Make UK doubles 2021 growth forecast to 7.8%

The Make UK/BDO survey reveals that investment and employment intentions among UK manufacturers have both moved into positive territory

The UK’s manufacturing sector is set to recover much of the “brutal” 10% decline that it suffered during 2020, and to outpace the growth of the UK economy as a whole this year, according to a survey and study published by Make UK and the business advisory firm BDO. They have doubled their 2021 growth forecast for the manufacturing sector from 3.9% to 7.8% (and are expecting the UK economy as a whole to expand by 7.5% this year).

They say that the expected growth is based on a surge in domestic orders and a rebound in export orders, which is translating into strong hiring intentions. Output volumes have hit the highest level in the survey’s history and expectations for the coming quarter are said to be “very strong” across all of the key indicators. However, prices are rising and margins are continuing to decline.

The quarterly survey of 276 manufacturers also finds that their investment intentions have turned positive for the first since the first quarter of 2020, suggesting that the introduction of the temporary “super-deduction” tax in the Budget, together with improved growth prospects, are having an impact.

However, Make UK stresses that the figures reflect a recovery from a very low base, with last year’s figures plummeting to record lows that were worse than those seen during the financial crisis. Between 2019 and 2020, the manufacturing sector lost around £18bn in value. Make UK believes that it will take more than a short-term boost of pent-up demand to return the sector to its pre-pandemic size.

But its forecasts do suggest – assuming that the vaccination programme is effective – that manufacturing output levels will return to pre-pandemic levels by the end of 2022. That is sooner than previous forecasts had suggested.

“Manufacturing growth is now firmly accelerating as restrictions have been eased and economies around the globe have started to open up,” says Make UK’s senior economist, Fhaheen Khan. “Looking forward there seems no reason to believe that this will not continue, assuming the shackles come off firmly in the second half of the year.

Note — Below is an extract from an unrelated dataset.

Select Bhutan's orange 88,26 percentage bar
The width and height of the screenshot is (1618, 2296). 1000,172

“However,” she adds, “given we are coming from a very low base – worse than during the financial crisis – we have to bear in mind that there was bound to be a rubber-band impact this year. Furthermore, for some sectors, such as aerospace, the limited prospects for international travel in the near future means they may struggle to return to normal trading for some time.”

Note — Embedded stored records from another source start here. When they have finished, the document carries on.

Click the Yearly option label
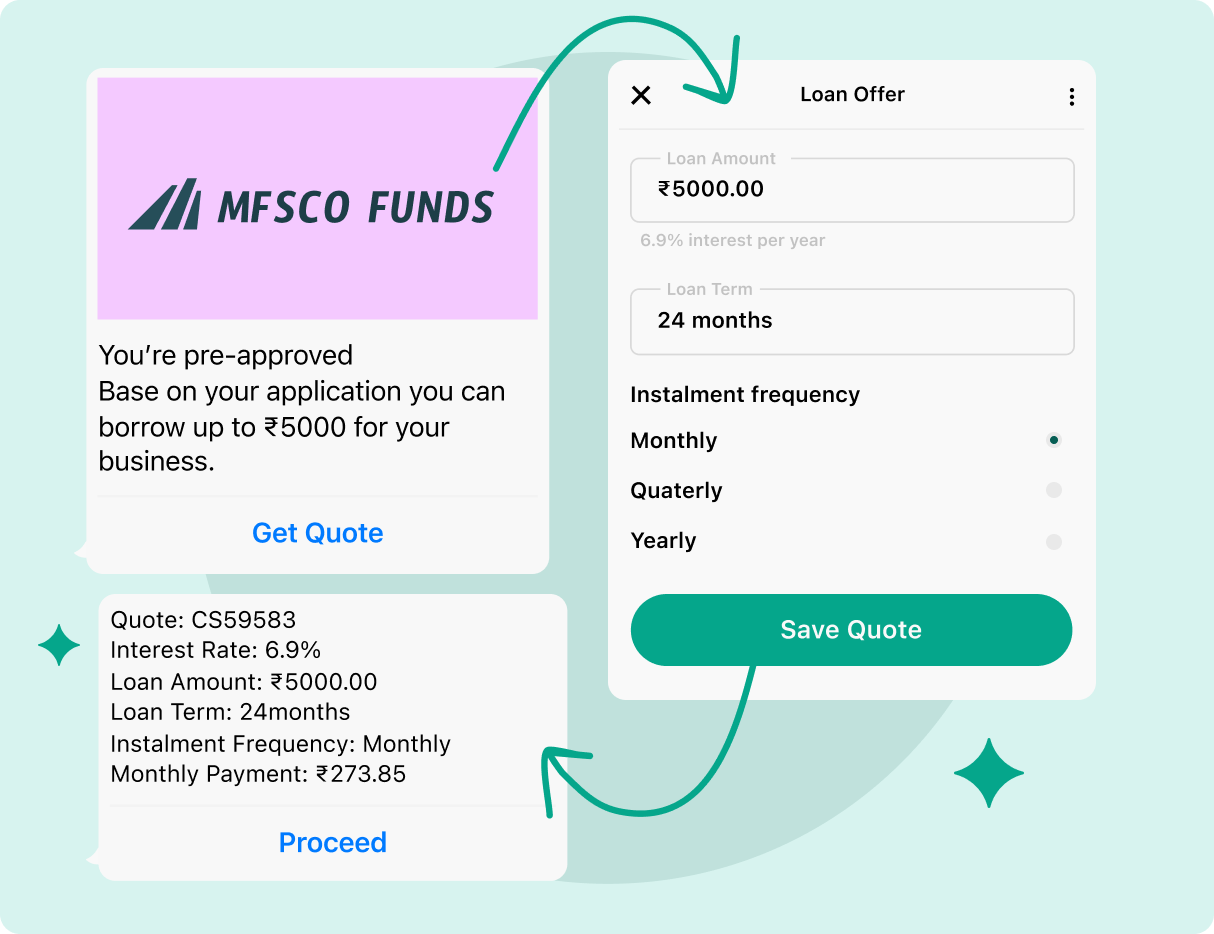The width and height of the screenshot is (1214, 934). pyautogui.click(x=663, y=541)
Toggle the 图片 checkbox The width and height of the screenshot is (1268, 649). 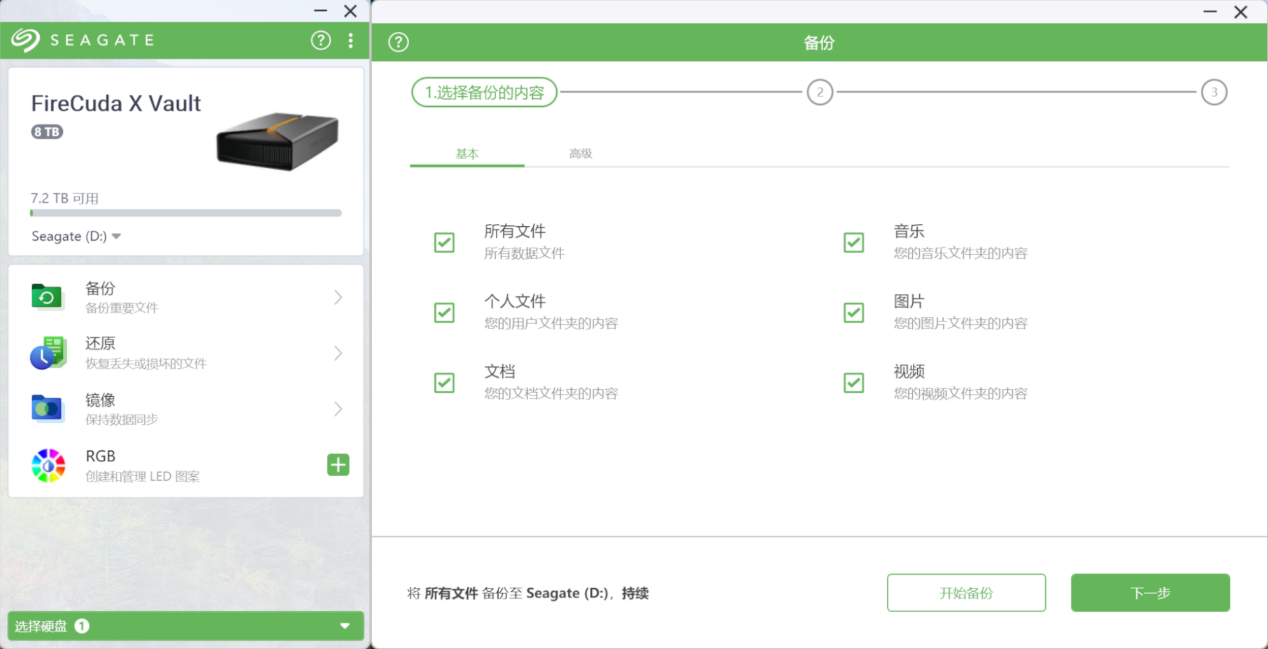(853, 312)
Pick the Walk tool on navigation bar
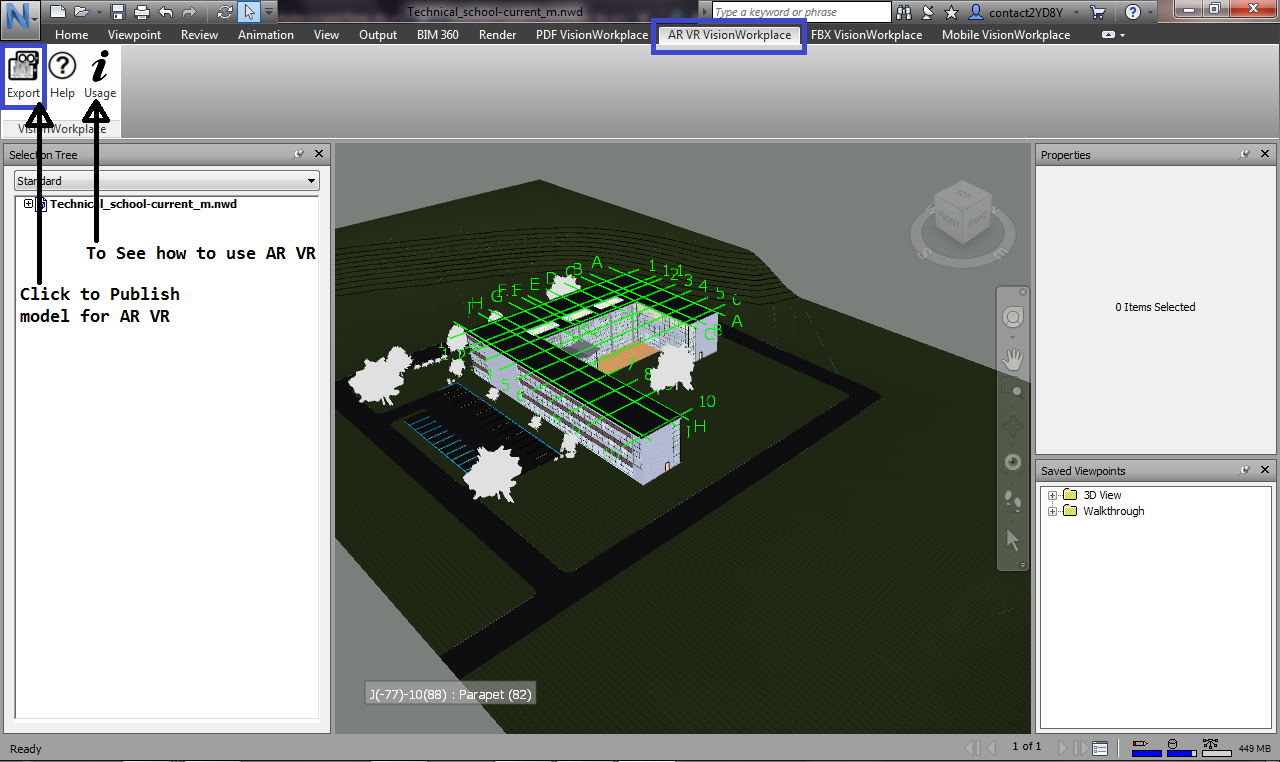 pyautogui.click(x=1012, y=501)
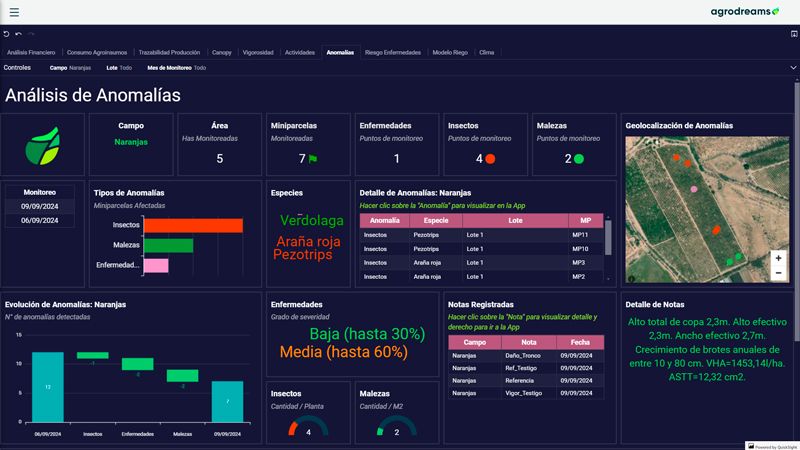The height and width of the screenshot is (450, 800).
Task: Zoom out on the anomalies map
Action: coord(778,273)
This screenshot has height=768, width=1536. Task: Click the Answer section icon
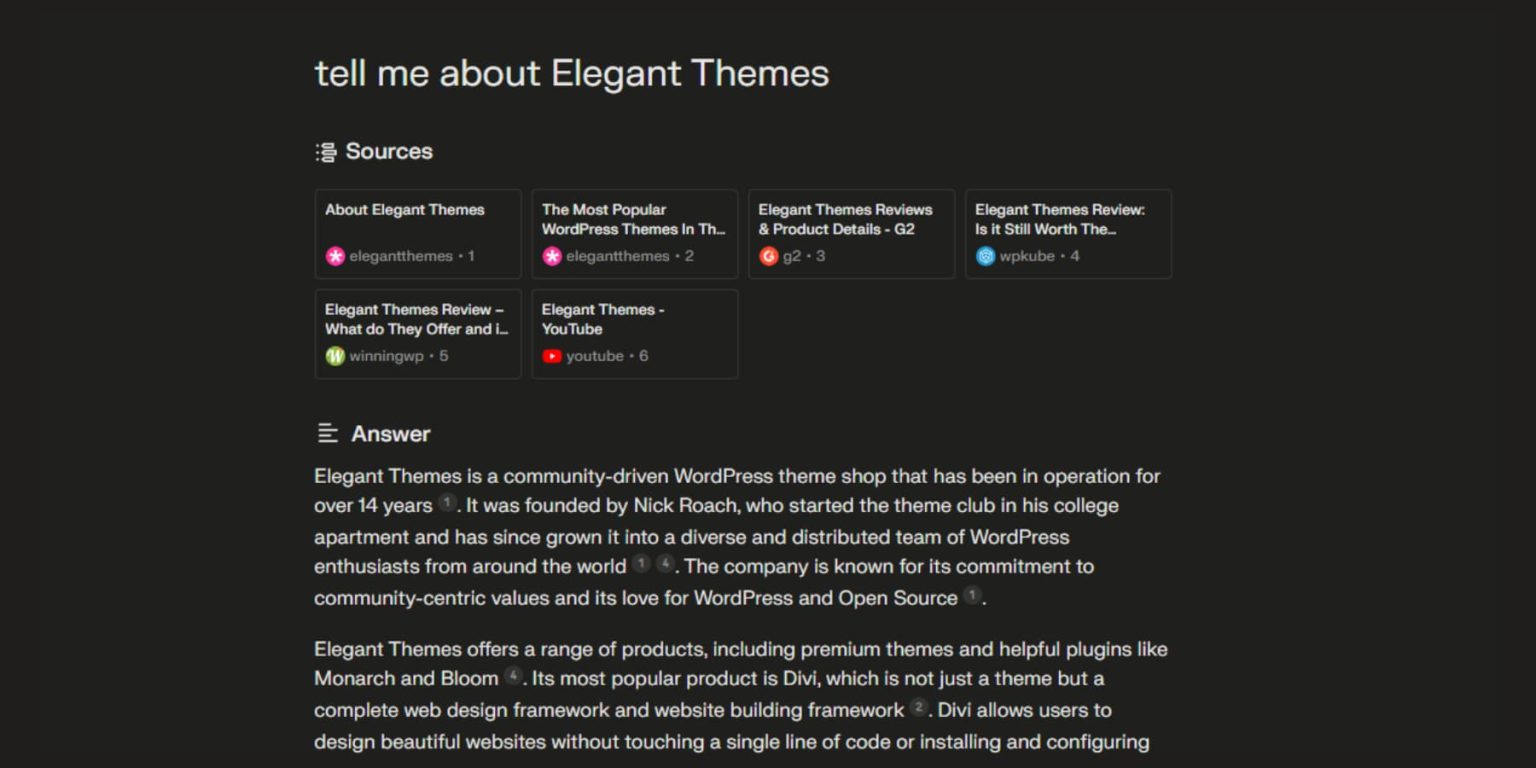(x=327, y=433)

Mirroring other indicators across the economy, the Make UK/BDO survey shows an increase in both domestic and export orders in response to supply shortages and increases in the cost of raw materials and shipping costs. This is not being translated into higher margins however, suggesting that manufacturers’ profits are being squeezed.

“Manufacturers have fought hard to recover from the brutal impact of the pandemic and have made great strides since the start of the year,” comments BDO’s head of manufacturing, Richard Austin. “With investment intentions having turned positive for the first time since the first quarter of 2020, it appears the government’s introduction of the temporary super-deduction tax has provided the incentive manufacturers needed to bring forward their investment plans.

“We know targeted tax policies can have a huge impact but, with the melting pot of challenges ahead around supply chains, availability of basic commodities and rising inflation, we need the government to look at longer-term strategies to allow the sector to build back better and confidently invest over the next 10-15 years,” he adds.